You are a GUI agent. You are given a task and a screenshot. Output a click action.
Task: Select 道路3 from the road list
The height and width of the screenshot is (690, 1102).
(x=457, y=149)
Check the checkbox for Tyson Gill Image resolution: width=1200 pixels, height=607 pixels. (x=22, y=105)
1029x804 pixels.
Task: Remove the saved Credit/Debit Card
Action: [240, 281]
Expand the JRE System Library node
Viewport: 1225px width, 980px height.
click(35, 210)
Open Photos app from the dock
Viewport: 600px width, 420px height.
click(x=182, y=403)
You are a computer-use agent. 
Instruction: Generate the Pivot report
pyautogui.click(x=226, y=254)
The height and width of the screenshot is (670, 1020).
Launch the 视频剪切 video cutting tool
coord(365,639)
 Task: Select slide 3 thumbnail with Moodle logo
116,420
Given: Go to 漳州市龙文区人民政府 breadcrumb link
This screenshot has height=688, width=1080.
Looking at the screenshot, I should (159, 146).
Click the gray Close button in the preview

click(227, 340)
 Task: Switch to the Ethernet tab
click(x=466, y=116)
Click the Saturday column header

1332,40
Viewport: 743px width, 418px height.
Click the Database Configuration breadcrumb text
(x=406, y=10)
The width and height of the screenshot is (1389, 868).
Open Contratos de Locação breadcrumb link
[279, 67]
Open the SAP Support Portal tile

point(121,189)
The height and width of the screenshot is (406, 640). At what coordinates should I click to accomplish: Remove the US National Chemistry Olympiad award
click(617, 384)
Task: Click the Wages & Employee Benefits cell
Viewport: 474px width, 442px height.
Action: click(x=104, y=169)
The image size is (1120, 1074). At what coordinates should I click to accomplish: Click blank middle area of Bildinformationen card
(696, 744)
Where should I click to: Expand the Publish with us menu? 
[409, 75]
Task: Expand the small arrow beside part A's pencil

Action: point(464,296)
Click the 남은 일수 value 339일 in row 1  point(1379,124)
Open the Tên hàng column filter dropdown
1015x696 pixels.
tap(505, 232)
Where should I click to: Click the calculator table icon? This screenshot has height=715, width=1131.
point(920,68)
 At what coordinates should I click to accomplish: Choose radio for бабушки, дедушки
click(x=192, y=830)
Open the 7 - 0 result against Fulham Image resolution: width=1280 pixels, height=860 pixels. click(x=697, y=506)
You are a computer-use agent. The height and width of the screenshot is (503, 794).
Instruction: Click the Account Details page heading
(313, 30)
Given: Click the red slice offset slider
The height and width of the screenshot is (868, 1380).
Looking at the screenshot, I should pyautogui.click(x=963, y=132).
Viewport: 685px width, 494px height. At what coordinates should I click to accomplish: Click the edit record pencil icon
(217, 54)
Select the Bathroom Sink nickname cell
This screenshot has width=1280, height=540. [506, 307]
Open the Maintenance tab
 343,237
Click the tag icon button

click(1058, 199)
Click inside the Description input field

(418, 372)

* [ABOUT THIS TASK]
Nothing in the data may be left out. Copy all of it exactly.

* [TASK ANSWER]
You are a GUI agent. You are given a task and a screenshot. Output a click action.
Task: Select 道路3 from the road list
The height and width of the screenshot is (690, 1102).
(x=457, y=149)
Check the checkbox for Tyson Gill Image resolution: width=1200 pixels, height=607 pixels. (x=22, y=105)
1029x804 pixels.
Task: Remove the saved Credit/Debit Card
Action: [240, 281]
Expand the JRE System Library node
Viewport: 1225px width, 980px height.
click(35, 210)
Open Photos app from the dock
Viewport: 600px width, 420px height.
click(x=182, y=403)
You are a computer-use agent. 
Instruction: Generate the Pivot report
pyautogui.click(x=226, y=254)
The height and width of the screenshot is (670, 1020).
Launch the 视频剪切 video cutting tool
coord(365,639)
 Task: Select slide 3 thumbnail with Moodle logo
116,420
Given: Go to 漳州市龙文区人民政府 breadcrumb link
This screenshot has height=688, width=1080.
Looking at the screenshot, I should (159, 146).
Click the gray Close button in the preview

click(227, 340)
 Task: Switch to the Ethernet tab
click(x=466, y=116)
Click the Saturday column header

1332,40
Viewport: 743px width, 418px height.
Click the Database Configuration breadcrumb text
(x=406, y=10)
The width and height of the screenshot is (1389, 868).
Open Contratos de Locação breadcrumb link
[279, 67]
Open the SAP Support Portal tile

point(121,189)
The height and width of the screenshot is (406, 640). At what coordinates should I click to accomplish: Remove the US National Chemistry Olympiad award
click(617, 384)
Task: Click the Wages & Employee Benefits cell
Viewport: 474px width, 442px height.
Action: click(x=104, y=169)
The image size is (1120, 1074). At what coordinates should I click to accomplish: Click blank middle area of Bildinformationen card
(696, 744)
Where should I click to: Expand the Publish with us menu? 
[409, 75]
Task: Expand the small arrow beside part A's pencil

Action: point(464,296)
Click the 남은 일수 value 339일 in row 1  point(1379,124)
Open the Tên hàng column filter dropdown
1015x696 pixels.
tap(505, 232)
Where should I click to: Click the calculator table icon? This screenshot has height=715, width=1131.
point(920,68)
 At what coordinates should I click to accomplish: Choose radio for бабушки, дедушки
click(x=192, y=830)
Open the 7 - 0 result against Fulham Image resolution: width=1280 pixels, height=860 pixels. click(x=697, y=506)
You are a computer-use agent. The height and width of the screenshot is (503, 794).
Instruction: Click the Account Details page heading
(313, 30)
Given: Click the red slice offset slider
The height and width of the screenshot is (868, 1380).
Looking at the screenshot, I should pyautogui.click(x=963, y=132).
Viewport: 685px width, 494px height. At what coordinates should I click to accomplish: Click the edit record pencil icon
(217, 54)
Select the Bathroom Sink nickname cell
This screenshot has width=1280, height=540. [506, 307]
Open the Maintenance tab
 343,237
Click the tag icon button

click(1058, 199)
Click inside the Description input field

(418, 372)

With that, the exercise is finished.